為什么 AWS NAT 網關需要 ElasticIP？

Question

在創建 NAT 網關時，會在 AWS 中創建一個彈性 IP 地址。 AWS 文檔 ( 1 ) 也提到了這一點。 為什么 NAT 網關需要彈性 IP 地址？

Answer 1

簡單地說，EIP 是必需的，因為這是設計 NAT 網關功能的方式。

在 NAT 設備上使用動態地址是沒有意義的——如果地址發生變化，那將保證會中斷正在進行的任何會話……分配靜態地址的唯一方法是分配彈性 IP地址（EIP）。

通過向外部供應商提供您的 NAT 網關的 EIP，讓外部供應商將您的服務器（用於訪問其服務器）列入白名單也是很常見的，在這種情況下，來自公共池的動態地址將是不可接受的。

也可能存在與 EIP 運行方式相關的內部專有原因，這使得該要求成為必要……但這沒有記錄在案，因此這樣的斷言只是猜測。 這方面的一個示例：公共池地址（例如那些自動分配給配置有來自池的公共 IP 地址而不是 EIP 的 EC2 實例的那些）可能被設計為特定的可用區，甚至是單個可用區的子集（畢竟，當實例停止/啟動時，它們確實會發生變化，這意味着它們可能專用於 AZ 內的特定服務器托架），而 EIP 可以從一個區域的任何地方遷移到區域內的另一個區域。 這強烈暗示了不同的內部拓撲。

這個要求（約束？
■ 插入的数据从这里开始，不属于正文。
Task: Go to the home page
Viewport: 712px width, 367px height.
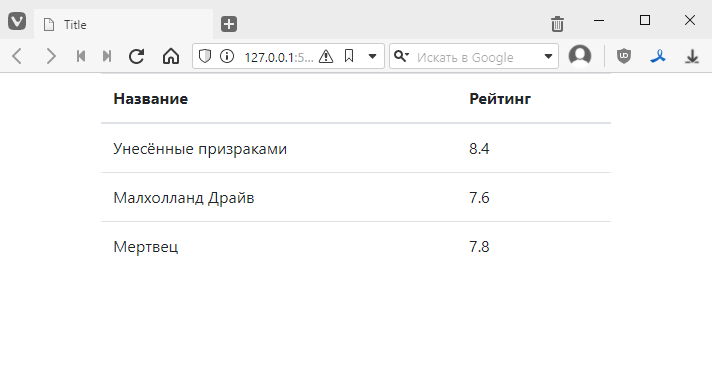Action: click(171, 56)
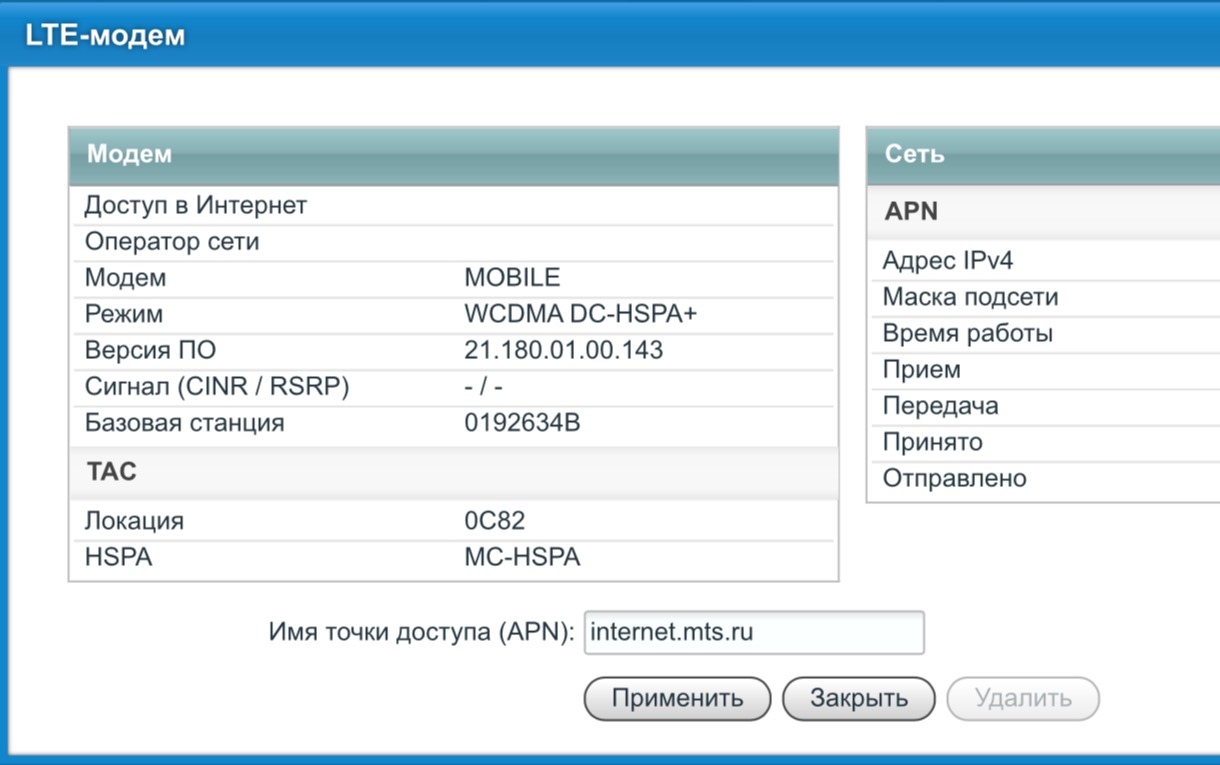Select the Доступ в Интернет row
This screenshot has width=1220, height=765.
coord(196,206)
）對我來說似乎微不足道：你不應該為這個 EIP 付費，如果你需要增加一個區域內允許的最大 EIP 數量，你可以免費提交支持請求，描述您的用例，以請求增加限制。

Answer 2

EIP 要求相當隨意。 擁有靜態 IP 可以更輕松地對 NAT 進行編碼（它不必檢查 WAN 接口以了解上游地址的變化），但支持動態上游地址的 NAT 非常常見 - 幾乎每個主要 ISP 服務的家庭都有一個。 當然，外部地址可能會更改並中斷當前連接，但 ISP 知道這一點並努力不更改地址。 通常，它僅在您重新啟動路由器時才會更改，並且此時您的所有連接都會中斷。
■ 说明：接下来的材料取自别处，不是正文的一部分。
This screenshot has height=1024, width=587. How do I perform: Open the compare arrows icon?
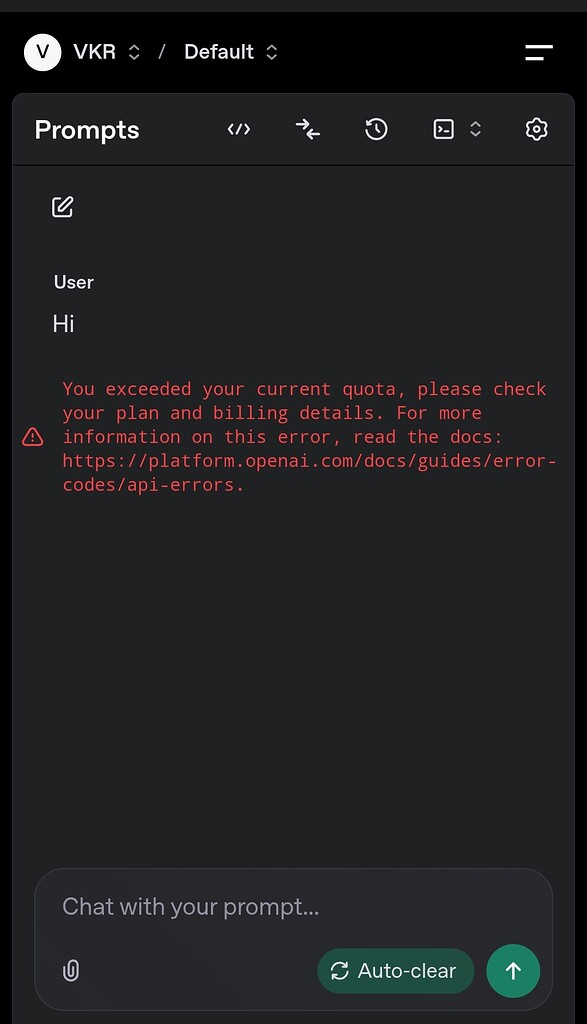[308, 129]
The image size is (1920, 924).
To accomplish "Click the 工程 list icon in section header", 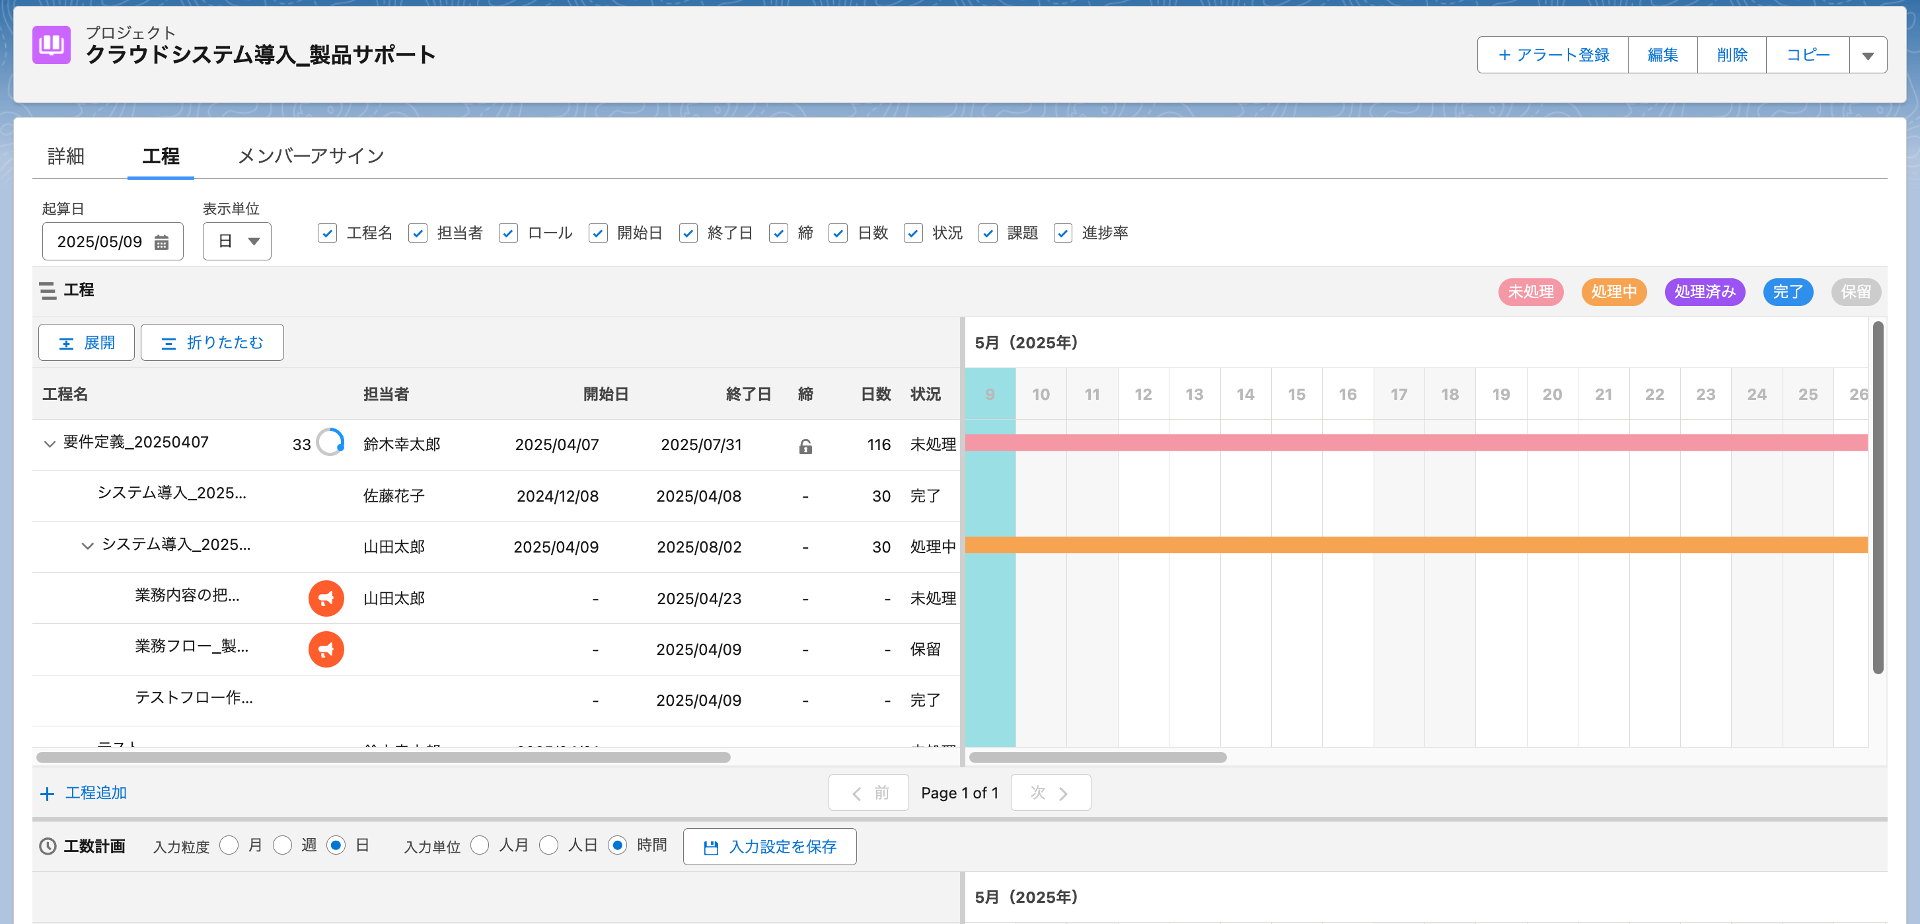I will pos(47,291).
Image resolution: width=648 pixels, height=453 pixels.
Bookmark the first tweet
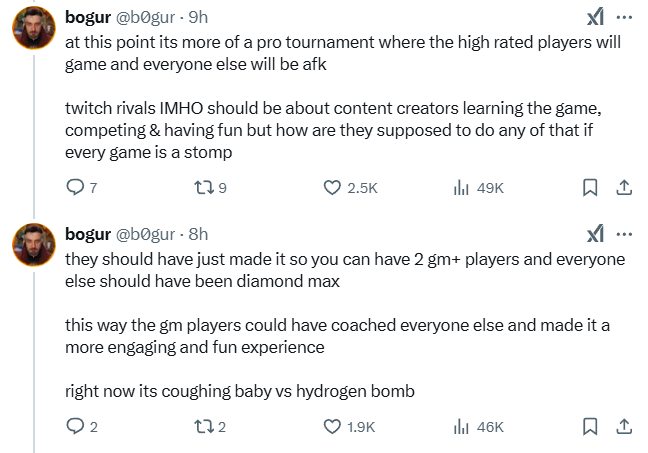point(590,187)
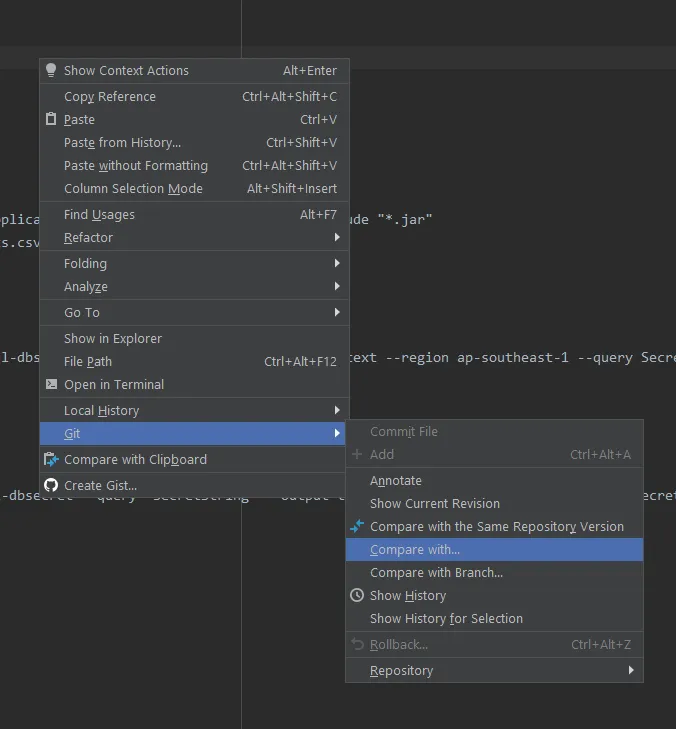The width and height of the screenshot is (676, 729).
Task: Select Copy Reference from context menu
Action: click(x=110, y=96)
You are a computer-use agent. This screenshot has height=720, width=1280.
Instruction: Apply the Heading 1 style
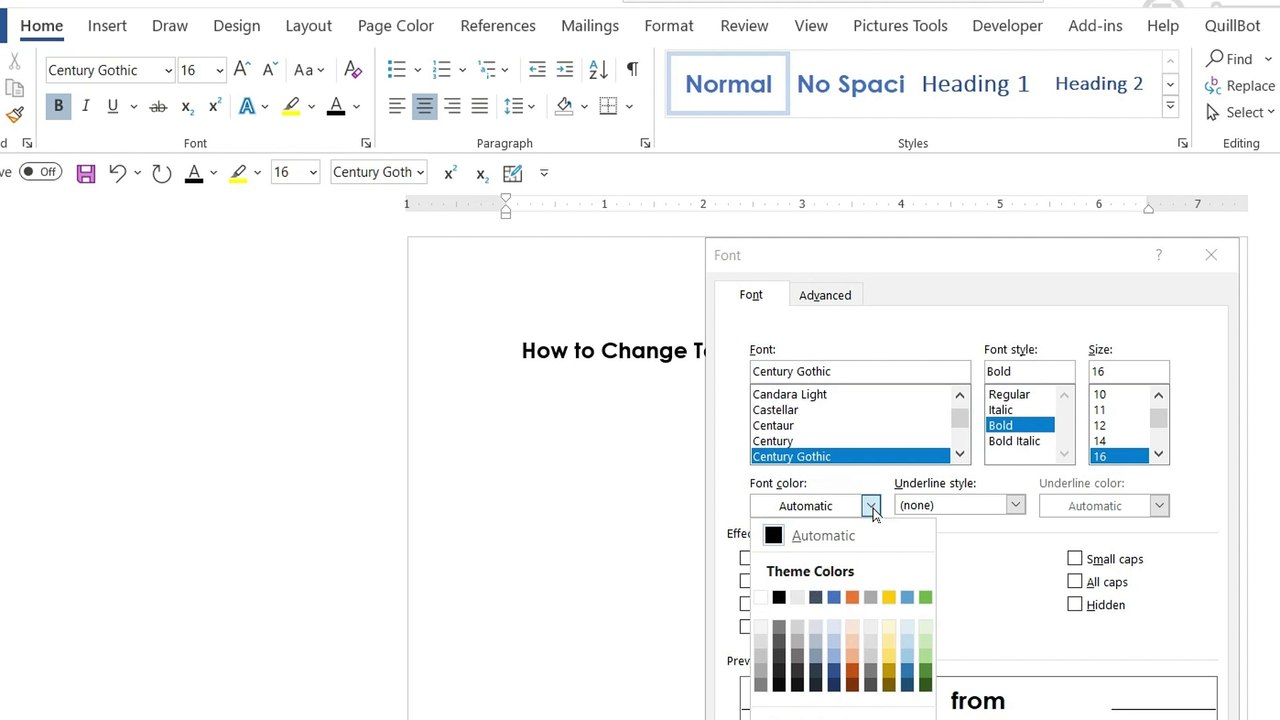pos(975,84)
在 AWS 上有許多類似的場景，您不需要關心您的 NAT 網關外部地址是否更改，尤其是在您的 VPC 不包含任何公共服務器的情況下。 我有很多這樣的，我正在嘗試在免費帳戶上運行它們——它們強迫我消耗我供不應求的靜態 IP，這讓我很惱火。

正如其他人所觀察到的那樣，這是一筆不小的開支，而且 AWS 仍然比我所知道的獲得這種雲計算能力的任何其他方式便宜得多； 但 EIP 並不是嚴格要求的。

Answer 3

一點都不重要，您只能擁有 5 個 EIP，因此在兩個可用區中擁有 2 或 3 個應用程序將達到該閾值。

Answer 4

我認為這里缺少的答案是 NAT 網關 (NATG) 流量仍在通過 Internet 網關 (IGW) 路由，該網關執行靜態（一個私有 IP 到一個公共 IP）NAT。 正如問題中的圖片所示，彈性 IP (EIP) 是一個關聯。 將 NATG 的私有 IP 轉換為其關聯的公共 EIP 的是 IGW。
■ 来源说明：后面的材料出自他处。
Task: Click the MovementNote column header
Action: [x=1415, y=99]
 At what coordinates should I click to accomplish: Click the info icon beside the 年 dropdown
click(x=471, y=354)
因此，從 AWS 實施的角度來看，此 EIP 要求對於通過 IGW 訪問 Internet 的公共子網中的任何資源（例如 EC2 實例）是一致的。

Answer 5

自 2021 年 6 月起，AWS NAT 網關不再需要 ElasticIP（如果您選擇“私有”模式）：

私有 NAT 網關或連接類型設置為私有的 NAT 網關不需要 EIP，並且您不需要將 Internet 網關與您的 VPC 連接。

https://aws.amazon.com/about-aws/whats-new/2021/06/aws-removes-nat-gateways-dependence-on-internet-gateway-for-private-communications/

Answer 6

假設您有私有網絡實例，它們將如何連接到互聯網？ 那是NAT進來的時候。NAT ip是公共的。 私有子網可以與 NAT 關聯。 所以通過這種方式，私有子網中的實例可以使用 NAT 連接到互聯網。 當您有服務器將您的 IP 列入白名單時，這非常有用。 只需給他們 NAT EIP 即可解決問題。